== Try it ==
Exactly the lines starting at the line containing "O nás (1085, 128)" and ending at the line containing "Informazioni generali (33, 2460)" are to be written out from the listing below, both included.

== Source material ==
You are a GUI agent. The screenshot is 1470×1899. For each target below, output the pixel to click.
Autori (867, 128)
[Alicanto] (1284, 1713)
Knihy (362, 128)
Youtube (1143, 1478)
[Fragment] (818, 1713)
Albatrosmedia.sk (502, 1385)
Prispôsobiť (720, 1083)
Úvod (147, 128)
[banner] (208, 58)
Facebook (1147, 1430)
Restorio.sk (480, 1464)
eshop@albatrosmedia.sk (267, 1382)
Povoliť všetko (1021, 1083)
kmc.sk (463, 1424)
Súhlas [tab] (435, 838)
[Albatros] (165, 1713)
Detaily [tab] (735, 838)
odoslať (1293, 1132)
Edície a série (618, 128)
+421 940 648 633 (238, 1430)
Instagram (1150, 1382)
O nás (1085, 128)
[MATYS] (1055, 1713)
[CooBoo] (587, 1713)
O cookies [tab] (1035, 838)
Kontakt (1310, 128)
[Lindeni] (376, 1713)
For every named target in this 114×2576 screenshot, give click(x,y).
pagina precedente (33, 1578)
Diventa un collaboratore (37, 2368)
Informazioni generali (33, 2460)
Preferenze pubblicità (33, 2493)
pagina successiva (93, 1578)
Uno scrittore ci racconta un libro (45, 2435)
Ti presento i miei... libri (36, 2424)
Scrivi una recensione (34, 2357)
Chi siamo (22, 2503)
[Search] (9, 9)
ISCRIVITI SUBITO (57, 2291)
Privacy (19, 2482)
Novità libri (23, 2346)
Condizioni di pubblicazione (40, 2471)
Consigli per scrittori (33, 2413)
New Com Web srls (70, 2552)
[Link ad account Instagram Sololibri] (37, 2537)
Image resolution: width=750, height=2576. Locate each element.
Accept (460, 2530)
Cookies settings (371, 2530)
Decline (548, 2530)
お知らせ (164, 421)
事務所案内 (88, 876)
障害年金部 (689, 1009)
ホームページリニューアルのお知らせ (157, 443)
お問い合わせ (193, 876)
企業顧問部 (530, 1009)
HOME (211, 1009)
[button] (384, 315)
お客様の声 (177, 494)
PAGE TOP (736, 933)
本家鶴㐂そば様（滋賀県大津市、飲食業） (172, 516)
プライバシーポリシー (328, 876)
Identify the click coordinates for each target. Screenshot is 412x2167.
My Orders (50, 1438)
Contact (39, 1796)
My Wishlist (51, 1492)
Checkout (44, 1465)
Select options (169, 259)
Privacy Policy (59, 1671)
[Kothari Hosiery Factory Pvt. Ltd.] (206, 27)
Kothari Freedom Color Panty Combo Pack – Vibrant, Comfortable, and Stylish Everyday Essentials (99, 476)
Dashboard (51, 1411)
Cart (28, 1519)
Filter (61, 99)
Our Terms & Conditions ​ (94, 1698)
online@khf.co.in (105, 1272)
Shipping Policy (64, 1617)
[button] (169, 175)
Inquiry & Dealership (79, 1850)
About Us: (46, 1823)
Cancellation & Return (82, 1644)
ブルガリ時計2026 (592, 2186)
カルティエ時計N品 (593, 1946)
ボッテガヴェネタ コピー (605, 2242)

== Finished task ==
O nás (1085, 128)
[MATYS] (1055, 1713)
[CooBoo] (587, 1713)
O cookies [tab] (1035, 838)
Kontakt (1310, 128)
[Lindeni] (376, 1713)
For every named target in this 114×2576 screenshot, give click(x,y).
pagina precedente (33, 1578)
Diventa un collaboratore (37, 2368)
Informazioni generali (33, 2460)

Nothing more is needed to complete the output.